▶ **ARTICLE**:
## begin
In-universe information
- Alias: Vanessa (in human form)
- Nickname: The Sea Witch
- Species: Cecaelia Human (via (magical transformation)
- Title: Queen of Atlantica (temporarily)
- Occupation: Sea witch Faustian bargainer
- Affiliation: Disney Villains
- Family: Morgana (younger sister); King Triton (older brother in some media); Uliana (younger sister; Descendants: The Rise of Red); Tantie Chantale (sister; Ariel);
- Significant others: Prince Eric (ex-fiancé; as Vanessa)
- Children: Uma (daughter; Descendants)
- Relatives: Attina, Alana, Adella, Aquata, Arista, Andrina, and Ariel (nieces in some media)
- Nationality: Atlantican
- Pet(s): Flotsam and Jetsam

= Ursula (The Little Mermaid) =

Character from The Little Mermaid

Ursula is a fictional character who appears in Walt Disney Pictures' animated film The Little Mermaid (1989). Voiced by actress Pat Carroll, Ursula is a villainous Cecaelian sea witch who offers mermaid princess Ariel a temporary opportunity to become human so that she may earn the love of Prince Eric within three days. However, Ursula is determined to sabotage Ariel's chances in order to usurp King Triton's position as ruler of the oceans.
## end
▶ **TASK SET**:
1. Rewrite the paragraph of the Ursula profile above that begins "Ursula is a fictional character" as a short bulleted list that keeps its main facts.
2. Using the Ursula profile above, answer each question briefly:
(a) What alias does Ursula use in human form?
(b) What are the names of her pets?
(c) Which actress voices her in the 1989 film?
3. According to the Ursula profile above, why is Ursula determined to sabotage Ariel's chances with Prince Eric? Answer in one or two sentences.

▶ **AVAILABLE DATA**:
## begin
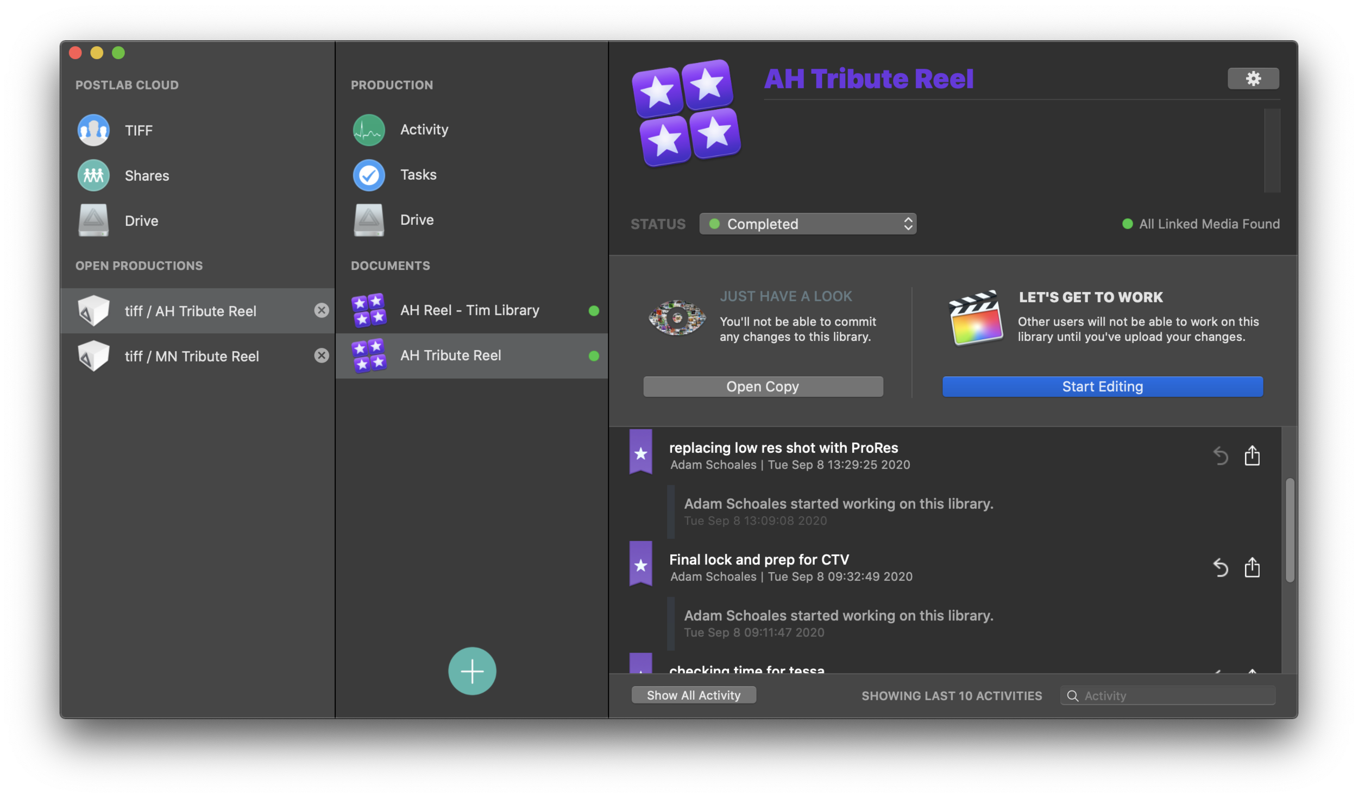Open Shares in PostLab Cloud
1358x798 pixels.
147,176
## end
▶ **OUTPUTS BY TASK**:
1.
- Ursula is a fictional character in Walt Disney Pictures' animated film The Little Mermaid (1989).
- She is voiced by actress Pat Carroll.
- She is a villainous Cecaelian sea witch.
- She offers mermaid princess Ariel a temporary chance to become human so that Ariel may earn Prince Eric's love within three days.
- She intends to sabotage Ariel's chances so that she can usurp King Triton's position as ruler of the oceans.

2.
(a) Vanessa
(b) Flotsam and Jetsam
(c) Pat Carroll

3. Ursula intends to sabotage Ariel's chances so that she can usurp King Triton's position as ruler of the oceans.